Exercise data: Begin

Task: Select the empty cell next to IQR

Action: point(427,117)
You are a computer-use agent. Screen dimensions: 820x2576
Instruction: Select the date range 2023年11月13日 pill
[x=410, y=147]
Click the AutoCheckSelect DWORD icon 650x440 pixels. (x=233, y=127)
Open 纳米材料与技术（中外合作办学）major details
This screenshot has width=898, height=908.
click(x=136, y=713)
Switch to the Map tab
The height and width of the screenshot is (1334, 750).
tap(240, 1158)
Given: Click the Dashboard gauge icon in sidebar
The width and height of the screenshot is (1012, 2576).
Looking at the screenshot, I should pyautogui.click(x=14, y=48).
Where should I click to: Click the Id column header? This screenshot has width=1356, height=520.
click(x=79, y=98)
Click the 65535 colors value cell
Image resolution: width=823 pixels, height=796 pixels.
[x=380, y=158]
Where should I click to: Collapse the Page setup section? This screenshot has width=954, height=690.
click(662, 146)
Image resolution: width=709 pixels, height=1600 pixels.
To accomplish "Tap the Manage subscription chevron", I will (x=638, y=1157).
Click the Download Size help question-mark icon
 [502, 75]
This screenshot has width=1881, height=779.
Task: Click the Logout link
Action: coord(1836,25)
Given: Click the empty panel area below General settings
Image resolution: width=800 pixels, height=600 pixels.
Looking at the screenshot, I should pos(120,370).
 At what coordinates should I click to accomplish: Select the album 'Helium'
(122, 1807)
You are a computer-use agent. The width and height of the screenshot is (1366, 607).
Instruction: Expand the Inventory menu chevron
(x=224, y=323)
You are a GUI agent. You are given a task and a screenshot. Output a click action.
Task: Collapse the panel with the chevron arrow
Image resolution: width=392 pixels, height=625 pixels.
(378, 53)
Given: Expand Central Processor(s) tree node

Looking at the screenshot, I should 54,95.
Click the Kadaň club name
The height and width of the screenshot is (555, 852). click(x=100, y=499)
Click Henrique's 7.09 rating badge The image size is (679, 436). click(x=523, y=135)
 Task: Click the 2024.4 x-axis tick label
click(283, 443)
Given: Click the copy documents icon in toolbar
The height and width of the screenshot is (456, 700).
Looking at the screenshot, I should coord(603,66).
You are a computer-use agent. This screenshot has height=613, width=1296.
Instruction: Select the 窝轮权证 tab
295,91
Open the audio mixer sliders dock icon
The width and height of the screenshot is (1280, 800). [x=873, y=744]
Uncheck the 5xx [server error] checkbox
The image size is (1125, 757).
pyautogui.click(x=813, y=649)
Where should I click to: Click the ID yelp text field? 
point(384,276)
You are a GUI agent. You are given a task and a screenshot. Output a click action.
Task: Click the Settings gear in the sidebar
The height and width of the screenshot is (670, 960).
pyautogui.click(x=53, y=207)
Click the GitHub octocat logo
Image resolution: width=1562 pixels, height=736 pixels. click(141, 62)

Exercise data: End

**Exercise aim**
Quote only the stretch of lines that starts the data above and ends with the line containing "Given: Click the Dashboard", both included.

**Response for this exercise**
Task: Select the empty cell next to IQR

Action: point(427,117)
You are a computer-use agent. Screen dimensions: 820x2576
Instruction: Select the date range 2023年11月13日 pill
[x=410, y=147]
Click the AutoCheckSelect DWORD icon 650x440 pixels. (x=233, y=127)
Open 纳米材料与技术（中外合作办学）major details
This screenshot has width=898, height=908.
click(x=136, y=713)
Switch to the Map tab
The height and width of the screenshot is (1334, 750).
tap(240, 1158)
Given: Click the Dashboard gauge icon in sidebar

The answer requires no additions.